Thursday, July 24, 2008

Summer favorites

Someone recently asked me about the cost of a CSA v what I'd spend at the grocery store.

We pay about $14 a week, which is slightly more per week than we paid last year, but our farmer this year grows more "backyard garden" kind of stuff, which is a bigger hit with the fam. This cost obviously differs among farmers, regions, items grown and how organic the farmer is.

One green pepper; two onions; two tomatoes (yeah! tomatoes); three cucumbers; three pickling cucumbers; four banana peppers; one eggplant; three Japanese eggplants; up to four zucchini (I only took two because, frankly, I don't want any more zucchini); one head of leaf lettuce; one bunch of basil; one bunch of carrots; one head of garlic.

And music please.

A dozen ears of corn!!!
After several months of the constant mantra "I don't like it" from my super-picky 2-year-old, this was indeed a welcome addition to the dinner table.

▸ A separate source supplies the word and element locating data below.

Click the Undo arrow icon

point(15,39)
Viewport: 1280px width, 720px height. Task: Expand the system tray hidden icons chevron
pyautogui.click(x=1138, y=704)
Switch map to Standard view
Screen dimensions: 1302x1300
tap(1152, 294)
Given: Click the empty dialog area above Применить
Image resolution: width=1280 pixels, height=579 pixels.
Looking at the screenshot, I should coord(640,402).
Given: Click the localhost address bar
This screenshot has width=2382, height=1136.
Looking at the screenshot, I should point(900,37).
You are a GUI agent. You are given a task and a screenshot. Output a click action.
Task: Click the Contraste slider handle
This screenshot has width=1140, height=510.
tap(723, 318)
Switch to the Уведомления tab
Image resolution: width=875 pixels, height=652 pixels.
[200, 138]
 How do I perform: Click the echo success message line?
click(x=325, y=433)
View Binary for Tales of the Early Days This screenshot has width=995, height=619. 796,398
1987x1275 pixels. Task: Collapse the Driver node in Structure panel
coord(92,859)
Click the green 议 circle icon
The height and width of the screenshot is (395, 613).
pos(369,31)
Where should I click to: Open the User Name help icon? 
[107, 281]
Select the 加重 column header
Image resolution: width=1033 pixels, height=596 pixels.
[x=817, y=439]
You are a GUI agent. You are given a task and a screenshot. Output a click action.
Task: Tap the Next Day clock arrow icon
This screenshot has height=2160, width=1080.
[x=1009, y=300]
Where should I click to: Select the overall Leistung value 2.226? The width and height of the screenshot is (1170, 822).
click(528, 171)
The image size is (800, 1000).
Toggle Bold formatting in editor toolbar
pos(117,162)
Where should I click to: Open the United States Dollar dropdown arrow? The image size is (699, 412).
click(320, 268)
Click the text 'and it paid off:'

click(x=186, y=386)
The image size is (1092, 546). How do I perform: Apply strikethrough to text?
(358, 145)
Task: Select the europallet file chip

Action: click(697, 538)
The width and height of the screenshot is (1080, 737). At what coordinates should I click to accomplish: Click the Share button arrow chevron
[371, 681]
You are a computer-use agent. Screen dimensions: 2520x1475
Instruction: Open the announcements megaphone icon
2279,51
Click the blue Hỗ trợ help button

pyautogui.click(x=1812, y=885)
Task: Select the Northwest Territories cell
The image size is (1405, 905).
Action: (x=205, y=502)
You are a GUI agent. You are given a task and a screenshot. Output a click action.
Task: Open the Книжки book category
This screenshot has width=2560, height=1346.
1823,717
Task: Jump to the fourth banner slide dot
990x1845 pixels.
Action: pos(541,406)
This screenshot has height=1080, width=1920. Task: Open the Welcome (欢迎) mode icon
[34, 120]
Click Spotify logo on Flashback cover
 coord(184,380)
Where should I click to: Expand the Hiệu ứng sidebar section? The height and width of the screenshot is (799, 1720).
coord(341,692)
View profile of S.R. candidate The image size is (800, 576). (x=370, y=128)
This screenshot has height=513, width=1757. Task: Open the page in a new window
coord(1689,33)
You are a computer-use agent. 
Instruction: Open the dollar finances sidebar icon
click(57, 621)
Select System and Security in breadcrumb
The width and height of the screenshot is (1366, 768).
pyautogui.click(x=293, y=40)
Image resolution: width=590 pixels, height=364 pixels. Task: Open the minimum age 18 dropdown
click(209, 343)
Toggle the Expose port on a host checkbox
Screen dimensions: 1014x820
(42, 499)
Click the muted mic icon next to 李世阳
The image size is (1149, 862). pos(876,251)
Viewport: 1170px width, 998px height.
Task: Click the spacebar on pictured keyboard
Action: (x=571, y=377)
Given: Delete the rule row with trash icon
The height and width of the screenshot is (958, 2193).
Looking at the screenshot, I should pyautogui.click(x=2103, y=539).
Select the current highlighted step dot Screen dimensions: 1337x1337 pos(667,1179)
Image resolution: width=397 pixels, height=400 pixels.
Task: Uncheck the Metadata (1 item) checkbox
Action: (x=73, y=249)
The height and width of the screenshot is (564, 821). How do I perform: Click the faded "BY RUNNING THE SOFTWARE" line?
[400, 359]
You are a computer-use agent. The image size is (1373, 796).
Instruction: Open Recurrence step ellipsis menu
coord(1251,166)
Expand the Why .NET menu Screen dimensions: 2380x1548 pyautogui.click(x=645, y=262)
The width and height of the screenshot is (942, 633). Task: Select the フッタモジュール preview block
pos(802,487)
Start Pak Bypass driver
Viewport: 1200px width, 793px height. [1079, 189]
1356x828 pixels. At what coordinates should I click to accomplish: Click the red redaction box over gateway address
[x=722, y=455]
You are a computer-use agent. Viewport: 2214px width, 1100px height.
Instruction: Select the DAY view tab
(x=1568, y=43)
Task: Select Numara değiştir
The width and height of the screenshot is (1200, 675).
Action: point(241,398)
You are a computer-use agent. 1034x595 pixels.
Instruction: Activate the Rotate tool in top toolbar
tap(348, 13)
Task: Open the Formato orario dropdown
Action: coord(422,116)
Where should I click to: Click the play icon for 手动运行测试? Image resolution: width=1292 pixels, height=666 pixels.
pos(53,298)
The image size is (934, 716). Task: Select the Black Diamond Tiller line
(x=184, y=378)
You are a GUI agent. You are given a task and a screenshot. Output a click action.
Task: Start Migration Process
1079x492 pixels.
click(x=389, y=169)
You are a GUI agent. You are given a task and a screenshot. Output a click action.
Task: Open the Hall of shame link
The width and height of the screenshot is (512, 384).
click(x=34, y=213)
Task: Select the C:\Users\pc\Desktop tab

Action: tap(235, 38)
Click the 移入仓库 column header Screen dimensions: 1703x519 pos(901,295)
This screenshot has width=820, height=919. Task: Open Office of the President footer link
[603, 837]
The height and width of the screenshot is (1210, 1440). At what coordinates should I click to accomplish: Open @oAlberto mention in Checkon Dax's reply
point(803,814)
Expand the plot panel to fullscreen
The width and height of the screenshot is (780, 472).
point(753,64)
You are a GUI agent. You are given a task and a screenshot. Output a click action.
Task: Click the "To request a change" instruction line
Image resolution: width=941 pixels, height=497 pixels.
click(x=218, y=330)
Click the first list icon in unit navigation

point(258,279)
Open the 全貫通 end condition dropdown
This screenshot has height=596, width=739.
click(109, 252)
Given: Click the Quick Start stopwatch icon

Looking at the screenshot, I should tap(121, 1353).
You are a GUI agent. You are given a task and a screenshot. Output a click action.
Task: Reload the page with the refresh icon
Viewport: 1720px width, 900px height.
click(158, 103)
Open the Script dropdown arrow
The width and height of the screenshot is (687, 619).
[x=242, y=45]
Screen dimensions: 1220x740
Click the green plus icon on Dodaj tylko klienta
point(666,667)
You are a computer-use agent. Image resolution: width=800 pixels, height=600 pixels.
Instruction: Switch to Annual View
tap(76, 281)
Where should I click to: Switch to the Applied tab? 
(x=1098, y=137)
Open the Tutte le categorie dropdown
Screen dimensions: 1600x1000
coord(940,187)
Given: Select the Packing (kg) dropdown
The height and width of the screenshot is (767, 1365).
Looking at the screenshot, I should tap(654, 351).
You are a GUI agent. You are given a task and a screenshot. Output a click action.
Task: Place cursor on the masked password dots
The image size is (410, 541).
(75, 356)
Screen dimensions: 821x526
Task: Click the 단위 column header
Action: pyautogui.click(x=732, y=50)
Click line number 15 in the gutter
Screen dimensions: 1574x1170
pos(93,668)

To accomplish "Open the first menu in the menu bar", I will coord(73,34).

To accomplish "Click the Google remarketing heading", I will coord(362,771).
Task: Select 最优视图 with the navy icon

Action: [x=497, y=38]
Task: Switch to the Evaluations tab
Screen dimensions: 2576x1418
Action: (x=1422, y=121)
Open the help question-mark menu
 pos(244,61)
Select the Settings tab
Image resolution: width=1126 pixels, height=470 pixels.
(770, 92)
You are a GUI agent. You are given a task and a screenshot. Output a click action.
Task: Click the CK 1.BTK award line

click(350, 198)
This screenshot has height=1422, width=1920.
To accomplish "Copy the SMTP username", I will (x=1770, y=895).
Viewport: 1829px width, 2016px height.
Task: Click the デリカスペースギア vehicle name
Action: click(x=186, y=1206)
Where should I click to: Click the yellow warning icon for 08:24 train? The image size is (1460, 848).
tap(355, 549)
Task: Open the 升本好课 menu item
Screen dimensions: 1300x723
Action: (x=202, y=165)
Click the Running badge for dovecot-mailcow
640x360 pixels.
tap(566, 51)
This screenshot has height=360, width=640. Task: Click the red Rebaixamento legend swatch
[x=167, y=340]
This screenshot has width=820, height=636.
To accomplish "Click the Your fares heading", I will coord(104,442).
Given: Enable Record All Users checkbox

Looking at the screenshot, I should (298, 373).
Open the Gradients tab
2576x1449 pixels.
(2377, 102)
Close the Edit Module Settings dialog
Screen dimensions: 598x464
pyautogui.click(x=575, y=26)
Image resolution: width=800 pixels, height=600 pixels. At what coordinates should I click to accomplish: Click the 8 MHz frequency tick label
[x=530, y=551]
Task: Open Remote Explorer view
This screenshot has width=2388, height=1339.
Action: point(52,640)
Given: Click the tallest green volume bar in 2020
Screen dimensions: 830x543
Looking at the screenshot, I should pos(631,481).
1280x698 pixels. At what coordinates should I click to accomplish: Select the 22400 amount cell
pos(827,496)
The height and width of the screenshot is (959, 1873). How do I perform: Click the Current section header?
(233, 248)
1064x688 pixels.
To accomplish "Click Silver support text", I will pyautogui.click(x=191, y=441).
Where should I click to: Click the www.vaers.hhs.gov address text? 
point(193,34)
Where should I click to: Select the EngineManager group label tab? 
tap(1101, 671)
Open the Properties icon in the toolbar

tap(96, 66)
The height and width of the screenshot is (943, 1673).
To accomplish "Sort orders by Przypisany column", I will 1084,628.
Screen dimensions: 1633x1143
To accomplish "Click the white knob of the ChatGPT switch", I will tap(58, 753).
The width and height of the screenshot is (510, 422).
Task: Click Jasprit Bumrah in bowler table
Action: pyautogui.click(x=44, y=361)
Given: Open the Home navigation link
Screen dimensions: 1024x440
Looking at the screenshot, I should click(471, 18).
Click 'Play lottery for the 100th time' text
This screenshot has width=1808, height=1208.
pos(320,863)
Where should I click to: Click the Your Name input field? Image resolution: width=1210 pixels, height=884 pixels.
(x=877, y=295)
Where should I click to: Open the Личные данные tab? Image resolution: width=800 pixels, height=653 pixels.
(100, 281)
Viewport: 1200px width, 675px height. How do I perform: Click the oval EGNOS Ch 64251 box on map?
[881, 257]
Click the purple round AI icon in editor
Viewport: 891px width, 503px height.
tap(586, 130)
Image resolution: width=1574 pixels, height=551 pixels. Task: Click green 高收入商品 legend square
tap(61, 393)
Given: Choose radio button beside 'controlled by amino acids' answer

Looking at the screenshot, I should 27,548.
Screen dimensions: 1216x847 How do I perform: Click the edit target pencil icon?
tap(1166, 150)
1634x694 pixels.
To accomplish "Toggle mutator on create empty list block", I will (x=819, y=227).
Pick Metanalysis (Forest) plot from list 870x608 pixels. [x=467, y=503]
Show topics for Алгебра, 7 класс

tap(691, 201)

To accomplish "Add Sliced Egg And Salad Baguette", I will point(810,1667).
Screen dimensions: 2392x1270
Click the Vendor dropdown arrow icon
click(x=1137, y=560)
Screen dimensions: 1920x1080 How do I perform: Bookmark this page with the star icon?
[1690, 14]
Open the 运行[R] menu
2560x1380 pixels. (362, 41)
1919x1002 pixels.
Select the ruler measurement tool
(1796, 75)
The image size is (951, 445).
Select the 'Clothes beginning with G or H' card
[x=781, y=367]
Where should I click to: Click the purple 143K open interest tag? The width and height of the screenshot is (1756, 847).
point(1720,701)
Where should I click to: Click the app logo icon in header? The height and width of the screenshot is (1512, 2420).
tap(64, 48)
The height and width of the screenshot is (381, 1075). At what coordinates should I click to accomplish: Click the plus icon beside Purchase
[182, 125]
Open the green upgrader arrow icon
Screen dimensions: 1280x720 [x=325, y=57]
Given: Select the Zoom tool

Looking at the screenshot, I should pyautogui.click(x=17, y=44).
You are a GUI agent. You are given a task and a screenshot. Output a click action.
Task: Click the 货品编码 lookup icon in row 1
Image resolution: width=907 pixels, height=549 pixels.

(note* I checked at Meijer yesterday and calculated $14 without counting the zucchini, garlic or tomatoes. I definitely feel like I got a deal.)

Wednesday, May 21, 2008

Summer starts.... NOW

Our CSA started today. Hooray!

Today, the girls and I went over on the bike (it's a long haul and through some pretty busy sections of town so my husband will generally pick up after work but he couldn't today so, in the words of our beloved heroin Dora, "Lo hicimos.") and picked up our bounty of lettuce, spinach, radishes, green onions and Japanese greens. Even with a crappy, cold spring, we got a pretty nice supply of green leafies.

Belonging to a CSA
is about the best thing, other than giving up a car, we've done to go green. It's a bit of cash all at once (about $300 at the beginning of the season) but you get a nice supply of veggies each week and you get the freshest of the fresh. This means eating in season and not having to stand in the grocery store produce section for 30 minutes deciding what to buy.

And it feels so awesome to support local farmers. This might have been our first pickup, but they also had a surplus of asparagus at the beginning of the season that they gave to their members, for free. Two pounds of unexpected asparagus! You just can't beat that.

Long live community supported agriculture. And summer.